[Exercise passage Boundary: Start]
Present study reports successful development of thirty polymorphic microsatellite markers with high PIC values more than 0.8. The mean PIC value was 0.912. The high number of polymorphic SSRs isolation may be due to Illumina paired-end sequencing which provides an effective alternative to the expensive and time consuming conventional microsatellite enrichment library based method of genome wide SSRs isolation. According to Botstein et al. (1980), any locus with PIC more than 0.5 is highly polymorphic. The average number of alleles per locus was 23, with a range of 11 to 38. With a mean value of 0.0141, the PI values vary from 0.0026 to 0.0370. The higher PIC and relatively high alleles per locus indicate the presence of high heterozygosity in this species. It is observed 17 (32%) SSR markers showing alleles more than 20 per locus indicating high heterozygosity and diversity in the genotypes used. The markers with low PI can be used as universal primers for Sapota DNA fingerprinting.
[Exercise passage Boundary: End]
Things to do ::
• a. Give every mean or average value reported in the passage on Sapota microsatellite markers, along with the quantity each one describes.
• b. Summarize the passage on Sapota microsatellite markers in two sentences.
• c. Proceed with the passage on Sapota microsatellite markers, starting after its final sentence.
[Data excerpts Boundary: Start]
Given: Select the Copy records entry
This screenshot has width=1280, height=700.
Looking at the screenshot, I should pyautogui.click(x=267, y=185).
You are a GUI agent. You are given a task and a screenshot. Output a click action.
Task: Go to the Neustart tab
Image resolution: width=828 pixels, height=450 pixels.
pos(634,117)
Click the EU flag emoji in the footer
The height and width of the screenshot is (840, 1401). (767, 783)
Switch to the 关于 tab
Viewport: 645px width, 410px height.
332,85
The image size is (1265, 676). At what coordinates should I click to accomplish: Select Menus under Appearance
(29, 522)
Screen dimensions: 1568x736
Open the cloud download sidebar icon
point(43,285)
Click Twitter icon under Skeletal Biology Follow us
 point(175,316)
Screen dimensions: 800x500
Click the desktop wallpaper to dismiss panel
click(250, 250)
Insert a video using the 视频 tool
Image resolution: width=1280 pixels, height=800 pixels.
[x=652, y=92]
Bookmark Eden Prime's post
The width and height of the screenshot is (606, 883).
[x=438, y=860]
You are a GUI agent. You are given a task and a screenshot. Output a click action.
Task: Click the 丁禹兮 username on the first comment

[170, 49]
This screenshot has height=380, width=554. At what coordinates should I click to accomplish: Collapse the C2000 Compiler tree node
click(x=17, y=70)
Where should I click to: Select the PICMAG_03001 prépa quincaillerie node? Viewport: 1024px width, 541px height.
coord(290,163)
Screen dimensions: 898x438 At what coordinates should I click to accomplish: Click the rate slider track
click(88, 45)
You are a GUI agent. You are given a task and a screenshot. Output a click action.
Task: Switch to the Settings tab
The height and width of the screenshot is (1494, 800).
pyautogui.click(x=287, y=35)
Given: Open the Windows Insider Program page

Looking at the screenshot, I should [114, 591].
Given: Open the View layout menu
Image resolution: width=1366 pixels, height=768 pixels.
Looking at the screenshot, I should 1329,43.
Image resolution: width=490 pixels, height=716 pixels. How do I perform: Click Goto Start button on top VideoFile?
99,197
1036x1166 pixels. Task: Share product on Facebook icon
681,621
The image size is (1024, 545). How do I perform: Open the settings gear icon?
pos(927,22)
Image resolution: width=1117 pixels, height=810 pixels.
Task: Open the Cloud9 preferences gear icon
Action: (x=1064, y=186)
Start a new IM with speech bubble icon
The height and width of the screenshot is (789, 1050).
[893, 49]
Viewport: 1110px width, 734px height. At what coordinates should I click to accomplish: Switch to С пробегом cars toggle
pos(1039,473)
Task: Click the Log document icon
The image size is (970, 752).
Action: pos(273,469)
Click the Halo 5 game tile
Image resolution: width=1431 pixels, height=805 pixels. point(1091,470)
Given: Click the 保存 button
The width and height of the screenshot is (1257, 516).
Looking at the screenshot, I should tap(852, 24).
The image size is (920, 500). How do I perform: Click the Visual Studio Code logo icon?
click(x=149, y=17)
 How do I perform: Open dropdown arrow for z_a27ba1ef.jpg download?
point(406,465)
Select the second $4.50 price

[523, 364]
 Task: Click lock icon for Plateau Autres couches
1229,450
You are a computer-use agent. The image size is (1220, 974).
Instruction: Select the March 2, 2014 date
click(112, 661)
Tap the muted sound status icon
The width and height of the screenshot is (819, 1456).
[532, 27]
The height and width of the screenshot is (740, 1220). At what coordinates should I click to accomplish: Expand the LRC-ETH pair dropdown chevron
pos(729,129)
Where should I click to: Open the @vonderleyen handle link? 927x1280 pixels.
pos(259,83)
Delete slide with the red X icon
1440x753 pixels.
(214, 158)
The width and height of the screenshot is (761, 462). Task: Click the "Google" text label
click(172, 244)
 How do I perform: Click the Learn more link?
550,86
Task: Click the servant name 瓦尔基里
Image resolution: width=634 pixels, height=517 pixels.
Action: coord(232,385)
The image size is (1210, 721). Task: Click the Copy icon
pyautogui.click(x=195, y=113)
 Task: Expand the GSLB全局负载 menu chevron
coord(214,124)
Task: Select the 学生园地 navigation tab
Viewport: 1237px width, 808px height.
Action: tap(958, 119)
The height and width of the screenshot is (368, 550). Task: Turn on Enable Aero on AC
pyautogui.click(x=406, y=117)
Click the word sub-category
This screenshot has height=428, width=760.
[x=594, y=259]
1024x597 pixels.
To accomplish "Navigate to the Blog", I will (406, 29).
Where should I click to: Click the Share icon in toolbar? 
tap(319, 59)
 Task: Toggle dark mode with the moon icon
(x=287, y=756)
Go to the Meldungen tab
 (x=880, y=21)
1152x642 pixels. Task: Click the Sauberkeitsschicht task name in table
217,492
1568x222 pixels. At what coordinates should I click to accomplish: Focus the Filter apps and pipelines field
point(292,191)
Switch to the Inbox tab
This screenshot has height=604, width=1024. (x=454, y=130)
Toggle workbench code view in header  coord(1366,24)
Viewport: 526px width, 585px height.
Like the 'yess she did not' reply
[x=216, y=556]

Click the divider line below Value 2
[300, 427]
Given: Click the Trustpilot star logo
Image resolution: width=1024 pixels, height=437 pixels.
[Data excerpts Boundary: End]
Answers for each item ::
• a.
- Mean PIC value: 0.912
- Average number of alleles per locus: 23
- Mean PI value: 0.0141

• b. The study developed thirty polymorphic microsatellite markers with PIC values above 0.8, a success that may be due to Illumina paired-end sequencing, which offers an effective alternative to the expensive and time-consuming conventional enrichment library method. The high PIC values and high numbers of alleles per locus indicate high heterozygosity in the species, and markers with low PI can be used as universal primers for Sapota DNA fingerprinting.

• c.
The clustering pattern in N-J analysis showed three clusters (Fig. 2), cluster 1 has most of the genotypes from Gujarat state, Eastern region of India, Cluster 3 includes genotypes mainly from southern states Tamil Nadu, Telangana, and Andhra Pradesh., Cluster 2 has admixture of genotypes from different regions. Generally, there is an affiliation towards geographical region where they originated. However, there is no clear separation was observed. Our results deviate from the studies carried out in Sapota germplasm in India using RAPD markers by Jalawadi (2014), Jalawadi et al. (2014), Kumar et al. (2014) stated that the clustering in Sapota was based on size and shape of the fruit. Further analysis of the clustering pattern using the STRUCTURE programme figured out ideal value of k = 3 which also showed admixed population with ancestry shared among 56.6% of the population. In Pouteria sapota, a study carried out by Arias et al. (2015) microsatellite markers showed a clustering pattern based on the geographical locations and the STRUCTURE analyses showed admixed population(Fig. 3). The hindrance in the clustering pattern in N-J analysis is probably due to the admixed population shown by STRUCTURE analyses.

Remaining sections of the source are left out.